Optimizing Agent Workflows for Modern LLMs
Writing effective agent skills requires deep knowledge of prompt engineering. With the release of advanced reasoning models like Claude 3.5 Sonnet, ChatGPT o1, and DeepSeek-V3, prompt templates must focus on structured thinking. Developers are encouraged to use XML tags (e.g., <thought>, <context>, and <rules>) to isolate execution boundaries. Standardized prompts prevent agents from suffering from context drift, ensuring that long-running tasks remain aligned with the initial system parameters.

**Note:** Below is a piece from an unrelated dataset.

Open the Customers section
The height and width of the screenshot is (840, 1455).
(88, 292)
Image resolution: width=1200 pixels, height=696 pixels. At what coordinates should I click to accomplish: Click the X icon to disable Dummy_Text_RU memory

Exploring by SOC Occupations and Creator Profiles
What makes SkillMD unique is its taxonomy. Instead of simple text search, we parse and organize files according to the Standard Occupational Classification (SOC) system. This means you can discover skills written for Computer and Mathematical roles, Business and Financial operations, Legal, Design, and and Educational Instruction fields. By tracking creator profiles, developers can study how different teams organize their custom instructions, compare version updates, and fork public configs for specialized enterprise use cases.
SkillMD operates as a high-performance index running on a fast Go backend and a highly responsive Astro SSR frontend. All search queries execute in milliseconds, featuring smart debouncing to prevent multiple API requests while keeping user data secure. Join our community of developers to standardize your AI agent instructions and optimize your LLM prompting workflows today.
Frequently Asked Questions
A practical guide to agent skills: what they are, how to inspect them, and how SkillMD helps you explore the ecosystem.